1. `engine/models/<provider>.py` -- `MODELS` list.
2. `engine/models/__init__.py` -- import and add to `_ALL`.
3. `engine/factory.py` -- add to `_OPENAI_COMPATIBLE` dict (`"provider": "https://base-url/v1"`). The env var is derived automatically as `PROVIDER_API_KEY`.
4. `tests/gen/engine/live/_shared.py` -- add `("provider", "model-name")` to `ENGINES`.

---

## How to add a provider with a custom API

1. `engine/models/<provider>.py` + register in `__init__.py`.
2. `engine/providers/<provider>.py` -- implement `BaseEngine`:
   - `async def chat(messages, tools=None) -> Response`
   - `async def stream(messages, tools=None) -> AsyncIterator[Response]`
   - Accept `client: httpx.AsyncClient | None = None` -- `factory.py` injects a pooled client.
   - Call `resolve_tokens()` before `compute_cost()` -- some providers exclude reasoning tokens from `output_tokens`.
   - Strip `reasoning_content` / `reasoning_signature` from all but the last assistant turn.
   - Promote system-only input to `Role.USER` if the provider rejects system-only requests.
   - On 4xx/5xx during streaming: read the full body before raising.
   - Buffer tool call JSON across SSE chunks; parse only on stop.
3. `engine/factory.py` -- wire into `get_engine()`.
4. Tests: unit (`providers/test_<provider>.py`) + live entry in `_shared.py`.

---

## Provider-specific notes

- **`resolve_tokens()` before `compute_cost()`** -- xAI and Google exclude reasoning tokens from `output_tokens`; `resolve_tokens` back-calculates from `total_tokens`.
- **Strip reasoning from all but the last assistant turn** -- stale `reasoning_signature` breaks APIs.
- **OpenAI uses `max_completion_tokens`**, not `max_tokens` (CompletionsEngine); `max_output_tokens` for ResponsesEngine.
- **Silent-reasoning models** (`grok-4`, `grok-4-1-fast`, `grok-4-fast`, `grok-3-mini`) -- stream is silent during thinking; engines yield a synthetic `Response(reasoning_content="Reasoning in progress...", synthetic=True)` immediately.
- **Google: no tool call IDs** -- function name used as correlation ID. `thoughtSignature` on `functionCall` parts must be echoed back on every subsequent assistant turn.
- **Google streaming** -- `?alt=sse` required on `streamGenerateContent`.
- **Anthropic reasoning: two paths** -- newer models (Opus 4.7/4.6, Sonnet 4.6) use `output_config: {effort}` + `thinking: {type: "adaptive"}`; older budget models use `thinking: {type: "enabled", budget_tokens: N}`. Selected via `model.reasoning_uses_budget`.
- **Anthropic top-level `cache_control`** -- `payload["cache_control"] = {"type": "ephemeral"}` at request root enables auto-caching.
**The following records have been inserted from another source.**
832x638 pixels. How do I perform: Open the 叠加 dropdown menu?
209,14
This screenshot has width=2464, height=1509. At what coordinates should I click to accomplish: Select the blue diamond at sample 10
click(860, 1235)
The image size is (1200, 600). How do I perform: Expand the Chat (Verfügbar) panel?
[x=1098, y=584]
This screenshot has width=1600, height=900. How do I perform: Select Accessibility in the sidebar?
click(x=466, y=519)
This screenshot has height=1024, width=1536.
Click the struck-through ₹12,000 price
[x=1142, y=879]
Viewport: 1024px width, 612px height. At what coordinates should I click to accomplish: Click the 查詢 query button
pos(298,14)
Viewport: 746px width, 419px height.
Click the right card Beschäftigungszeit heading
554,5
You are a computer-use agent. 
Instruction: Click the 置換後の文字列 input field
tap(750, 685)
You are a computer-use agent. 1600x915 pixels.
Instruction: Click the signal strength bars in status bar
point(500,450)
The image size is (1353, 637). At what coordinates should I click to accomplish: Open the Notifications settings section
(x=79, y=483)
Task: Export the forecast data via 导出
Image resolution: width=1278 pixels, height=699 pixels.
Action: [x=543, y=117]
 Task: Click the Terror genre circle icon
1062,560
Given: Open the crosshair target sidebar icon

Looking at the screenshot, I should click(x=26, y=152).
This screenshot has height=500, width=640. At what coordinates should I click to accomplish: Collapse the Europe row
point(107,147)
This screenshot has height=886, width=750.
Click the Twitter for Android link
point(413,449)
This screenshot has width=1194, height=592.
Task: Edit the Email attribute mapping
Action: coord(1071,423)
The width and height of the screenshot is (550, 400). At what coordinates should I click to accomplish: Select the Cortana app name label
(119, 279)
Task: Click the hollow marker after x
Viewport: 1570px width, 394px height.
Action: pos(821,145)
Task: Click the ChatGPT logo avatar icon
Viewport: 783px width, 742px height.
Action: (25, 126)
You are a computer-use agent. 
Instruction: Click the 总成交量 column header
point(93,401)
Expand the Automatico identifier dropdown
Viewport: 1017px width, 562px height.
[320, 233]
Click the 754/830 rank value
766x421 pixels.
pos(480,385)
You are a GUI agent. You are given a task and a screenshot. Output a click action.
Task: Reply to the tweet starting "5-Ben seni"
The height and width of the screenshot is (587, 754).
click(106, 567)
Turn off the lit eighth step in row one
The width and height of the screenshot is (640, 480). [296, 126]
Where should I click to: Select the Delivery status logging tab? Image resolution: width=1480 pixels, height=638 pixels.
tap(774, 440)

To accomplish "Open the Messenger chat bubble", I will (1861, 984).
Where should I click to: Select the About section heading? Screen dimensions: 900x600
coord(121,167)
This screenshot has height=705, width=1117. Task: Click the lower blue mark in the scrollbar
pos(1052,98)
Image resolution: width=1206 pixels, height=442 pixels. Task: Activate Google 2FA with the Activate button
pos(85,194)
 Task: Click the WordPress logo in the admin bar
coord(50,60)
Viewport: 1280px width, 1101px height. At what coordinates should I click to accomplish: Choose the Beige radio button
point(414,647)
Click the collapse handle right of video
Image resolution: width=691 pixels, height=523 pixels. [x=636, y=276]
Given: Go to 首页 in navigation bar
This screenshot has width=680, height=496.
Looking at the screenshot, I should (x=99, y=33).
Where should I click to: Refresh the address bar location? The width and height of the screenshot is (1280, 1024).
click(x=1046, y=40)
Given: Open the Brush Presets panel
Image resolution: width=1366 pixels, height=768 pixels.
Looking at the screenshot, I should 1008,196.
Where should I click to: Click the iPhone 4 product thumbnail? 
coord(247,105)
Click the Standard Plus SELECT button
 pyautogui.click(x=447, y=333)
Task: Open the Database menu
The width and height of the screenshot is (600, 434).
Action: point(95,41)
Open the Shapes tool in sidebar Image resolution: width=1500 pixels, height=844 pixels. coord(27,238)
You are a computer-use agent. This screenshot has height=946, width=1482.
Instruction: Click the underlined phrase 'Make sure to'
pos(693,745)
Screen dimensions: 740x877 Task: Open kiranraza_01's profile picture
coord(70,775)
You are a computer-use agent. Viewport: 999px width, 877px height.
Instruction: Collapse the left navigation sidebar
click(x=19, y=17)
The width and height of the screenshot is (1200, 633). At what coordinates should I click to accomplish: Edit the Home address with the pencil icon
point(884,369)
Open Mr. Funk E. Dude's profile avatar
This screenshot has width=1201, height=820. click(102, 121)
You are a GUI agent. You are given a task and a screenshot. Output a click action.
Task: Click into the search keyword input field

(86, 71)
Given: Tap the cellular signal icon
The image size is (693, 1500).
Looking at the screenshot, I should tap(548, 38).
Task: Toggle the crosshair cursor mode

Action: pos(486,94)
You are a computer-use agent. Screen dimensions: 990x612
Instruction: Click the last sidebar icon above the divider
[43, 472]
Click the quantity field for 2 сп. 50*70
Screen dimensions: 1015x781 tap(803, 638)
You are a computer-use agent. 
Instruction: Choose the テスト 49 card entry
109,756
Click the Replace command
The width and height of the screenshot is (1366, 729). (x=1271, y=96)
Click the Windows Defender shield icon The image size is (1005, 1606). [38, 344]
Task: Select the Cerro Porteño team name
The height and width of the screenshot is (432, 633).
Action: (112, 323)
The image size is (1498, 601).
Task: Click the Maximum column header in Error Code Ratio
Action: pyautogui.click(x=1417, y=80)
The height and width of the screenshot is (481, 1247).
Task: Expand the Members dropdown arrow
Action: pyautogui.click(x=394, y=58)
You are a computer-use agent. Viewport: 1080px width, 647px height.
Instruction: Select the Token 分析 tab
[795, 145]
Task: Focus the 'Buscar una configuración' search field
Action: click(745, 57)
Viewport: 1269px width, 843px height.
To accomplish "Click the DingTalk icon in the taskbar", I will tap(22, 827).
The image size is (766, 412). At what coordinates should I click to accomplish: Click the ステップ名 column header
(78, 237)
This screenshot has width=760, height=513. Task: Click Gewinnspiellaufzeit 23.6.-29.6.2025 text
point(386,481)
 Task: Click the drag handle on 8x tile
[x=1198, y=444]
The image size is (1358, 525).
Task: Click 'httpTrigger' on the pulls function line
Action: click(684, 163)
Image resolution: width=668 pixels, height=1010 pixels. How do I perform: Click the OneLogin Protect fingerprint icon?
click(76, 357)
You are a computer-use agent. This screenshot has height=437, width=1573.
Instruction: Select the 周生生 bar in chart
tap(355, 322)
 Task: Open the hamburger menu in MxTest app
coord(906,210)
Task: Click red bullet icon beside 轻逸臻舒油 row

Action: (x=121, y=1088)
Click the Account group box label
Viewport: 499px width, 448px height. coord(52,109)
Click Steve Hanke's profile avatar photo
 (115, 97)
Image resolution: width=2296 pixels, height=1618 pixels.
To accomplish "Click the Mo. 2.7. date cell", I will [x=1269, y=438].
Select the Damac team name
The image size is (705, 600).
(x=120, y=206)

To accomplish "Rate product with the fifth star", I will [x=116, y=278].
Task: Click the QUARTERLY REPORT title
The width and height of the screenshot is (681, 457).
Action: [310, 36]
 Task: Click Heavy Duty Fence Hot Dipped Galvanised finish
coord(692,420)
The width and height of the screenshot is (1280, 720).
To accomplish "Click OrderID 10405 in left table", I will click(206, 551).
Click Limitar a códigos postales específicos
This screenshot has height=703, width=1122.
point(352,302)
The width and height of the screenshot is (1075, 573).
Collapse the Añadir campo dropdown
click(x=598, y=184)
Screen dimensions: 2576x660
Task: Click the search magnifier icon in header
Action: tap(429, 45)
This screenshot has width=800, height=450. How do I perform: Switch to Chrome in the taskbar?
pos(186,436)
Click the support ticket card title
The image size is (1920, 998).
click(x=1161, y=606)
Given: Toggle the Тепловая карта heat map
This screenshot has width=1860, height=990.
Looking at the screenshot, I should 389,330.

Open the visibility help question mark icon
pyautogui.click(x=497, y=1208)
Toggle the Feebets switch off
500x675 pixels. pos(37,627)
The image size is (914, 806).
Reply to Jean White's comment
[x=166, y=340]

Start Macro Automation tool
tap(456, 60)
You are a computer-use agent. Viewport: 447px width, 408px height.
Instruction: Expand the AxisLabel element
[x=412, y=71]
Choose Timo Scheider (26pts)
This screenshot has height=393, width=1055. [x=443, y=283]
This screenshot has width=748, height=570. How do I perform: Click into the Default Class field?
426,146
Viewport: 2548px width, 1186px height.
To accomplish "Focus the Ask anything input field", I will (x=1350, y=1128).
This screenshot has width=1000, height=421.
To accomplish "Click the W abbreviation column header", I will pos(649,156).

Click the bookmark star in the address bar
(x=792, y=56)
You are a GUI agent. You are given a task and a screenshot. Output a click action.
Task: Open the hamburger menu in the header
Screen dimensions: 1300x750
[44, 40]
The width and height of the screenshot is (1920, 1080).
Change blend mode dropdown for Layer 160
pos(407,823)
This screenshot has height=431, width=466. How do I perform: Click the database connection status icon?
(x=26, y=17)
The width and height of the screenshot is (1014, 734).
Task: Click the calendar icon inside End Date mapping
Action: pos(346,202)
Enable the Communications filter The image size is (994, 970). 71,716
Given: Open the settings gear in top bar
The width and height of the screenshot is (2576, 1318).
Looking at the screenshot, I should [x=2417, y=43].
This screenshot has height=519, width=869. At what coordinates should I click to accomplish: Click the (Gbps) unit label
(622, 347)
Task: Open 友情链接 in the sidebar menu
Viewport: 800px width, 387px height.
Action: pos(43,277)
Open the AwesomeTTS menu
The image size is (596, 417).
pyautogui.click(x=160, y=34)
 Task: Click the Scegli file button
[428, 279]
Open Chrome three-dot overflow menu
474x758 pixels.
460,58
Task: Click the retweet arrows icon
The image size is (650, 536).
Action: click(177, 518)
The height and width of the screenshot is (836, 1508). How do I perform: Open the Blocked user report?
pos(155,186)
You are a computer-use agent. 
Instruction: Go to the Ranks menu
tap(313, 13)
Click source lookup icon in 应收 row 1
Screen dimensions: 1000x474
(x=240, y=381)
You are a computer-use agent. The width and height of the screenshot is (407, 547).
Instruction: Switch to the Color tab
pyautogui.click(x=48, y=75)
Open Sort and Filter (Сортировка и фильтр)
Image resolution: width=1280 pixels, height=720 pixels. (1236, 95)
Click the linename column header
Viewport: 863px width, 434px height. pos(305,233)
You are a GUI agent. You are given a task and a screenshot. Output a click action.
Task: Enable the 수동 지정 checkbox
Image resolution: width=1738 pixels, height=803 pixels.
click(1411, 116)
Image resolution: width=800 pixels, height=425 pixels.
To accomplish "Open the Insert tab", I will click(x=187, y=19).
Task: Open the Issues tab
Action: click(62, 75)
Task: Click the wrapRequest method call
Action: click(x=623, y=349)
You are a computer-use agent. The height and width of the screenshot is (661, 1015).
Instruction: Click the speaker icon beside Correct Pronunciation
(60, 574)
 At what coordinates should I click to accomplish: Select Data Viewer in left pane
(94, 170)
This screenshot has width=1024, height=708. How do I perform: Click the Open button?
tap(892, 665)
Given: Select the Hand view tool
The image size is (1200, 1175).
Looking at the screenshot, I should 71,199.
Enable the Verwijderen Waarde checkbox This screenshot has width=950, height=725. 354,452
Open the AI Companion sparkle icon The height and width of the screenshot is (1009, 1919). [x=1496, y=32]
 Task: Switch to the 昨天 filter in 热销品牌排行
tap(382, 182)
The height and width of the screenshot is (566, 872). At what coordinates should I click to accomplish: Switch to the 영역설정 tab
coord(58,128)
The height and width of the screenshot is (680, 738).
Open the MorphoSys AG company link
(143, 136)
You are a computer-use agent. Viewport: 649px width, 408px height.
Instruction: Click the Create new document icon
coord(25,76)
Do not remove.
- **Foreign `reasoning_signature` detection** -- Anthropic and Google drop signatures that start with `[` (ResponsesEngine JSON list format). Echoing them causes base64 decode failures.
- **OpenAI ResponsesEngine caching** -- the Responses API does not do automatic prefix caching by server-side routing without a hint. `ResponsesEngine` computes a `prompt_cache_key` as SHA-256[:32] of the system prompt content and sends it with every request. This pins all requests sharing the same system prompt to the same cache server, enabling prefix-cache hits without `previous_response_id` or `store=True`.
- **DeepSeek cache tokens** -- DeepSeek exposes `prompt_cache_hit_tokens` at the top level of the `usage` object instead of `prompt_tokens_details.cached_tokens`. `CompletionsEngine` reads both fields, preferring the standard OpenAI field.
- **OpenAI gpt-5.x reasoning effort** -- `"none"` is the wire value to disable reasoning (not `"off"`). Sending no `reasoning` block defaults to the model's built-in default effort. `"off"` is rejected by these models' `reasoning_efforts` list and raises `ValueError` at the factory.
- **OpenAI reasoning effort: `xhigh`** -- gpt-5.x and gpt-5.4.x support `"none" | "low" | "medium" | "high" | "xhigh"`. The effort is forwarded verbatim in `{"reasoning": {"effort": value}}` by ResponsesEngine.